# Conjunto de exercícios:
- 1) De acordo com o trecho sobre o filme “Depois de Horas”, que livro Paul Hackett vai ler na cafeteria?
- 2) Transcreva, sem alterações, a passagem do trecho sobre o filme “Depois de Horas” que começa em "Quando Martin Scorsese" e prossegue até "misantropia como base.".

Quando Martin Scorsese dirige filmes pequenos, de baixo orçamento, o resultado pode ser brilhante. Com mais liberdade e controle, o cineasta nova-iorquino pode experimentar tudo que sua criatividade lhe pede. “Depois de Horas” é um dos melhores representantes desse tipo de obra de Scorsese. Uma montanha-russa agonizante de emoções, com uma forte misantropia como base.
O travelling inicial que velozmente conduz até Paul Hackett (Griffin Dunne), o personagem principal, antecipa o ritmo frenético do filme. Ao mesmo tempo, cria uma oposição ao ponto de vista dele, quando a câmera passeia pelas mesas de escritório do seu trabalho, evidenciando que ele está entediado. O que é pior para Paul é que ele ainda é o último a sair de lá. E uma tomada das ruas mostra ele pisando na calçada e os portões se fechando atrás dele.
Em sua casa, onde mora sozinho, as paredes e móveis apresentam tom monocromático. O que Paul faz é zapear pelos canais de TV. Essa falta do que fazer o leva a ir a uma cafeteria para ler “Trópico de Câncer”, de Henry Miller. O livro serve para que Marcy (Rosanna Arquette) puxe conversa com ele. A forte cor laranja do local se contrapõe ao tom da casa de Paul Hackett. Dessa forma, ilustra que o objetivo dele de ir ao local era encontrar um pouco de ação, o que acaba acontecendo. Paul Hackett aceita o convite de Marcy para visita-la no apartamento onde está no bairro do Soho.

# Dados fornecidos:
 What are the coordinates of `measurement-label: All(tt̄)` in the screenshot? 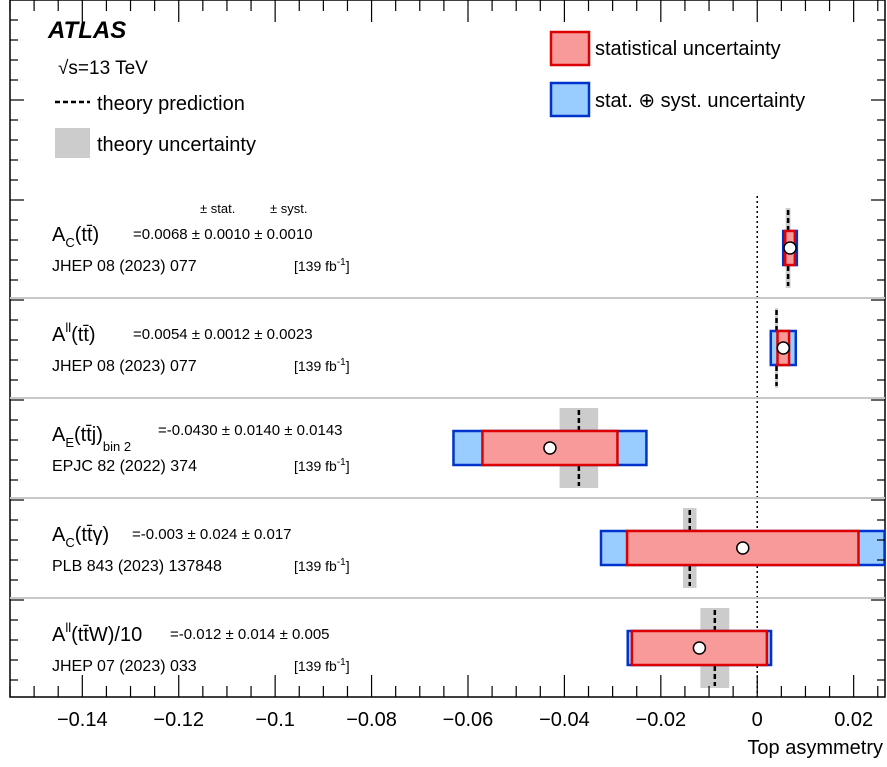 It's located at (74, 333).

# Respostas por item:
- 1) “Trópico de Câncer”, de Henry Miller.

- 2)
Quando Martin Scorsese dirige filmes pequenos, de baixo orçamento, o resultado pode ser brilhante. Com mais liberdade e controle, o cineasta nova-iorquino pode experimentar tudo que sua criatividade lhe pede. “Depois de Horas” é um dos melhores representantes desse tipo de obra de Scorsese. Uma montanha-russa agonizante de emoções, com uma forte misantropia como base.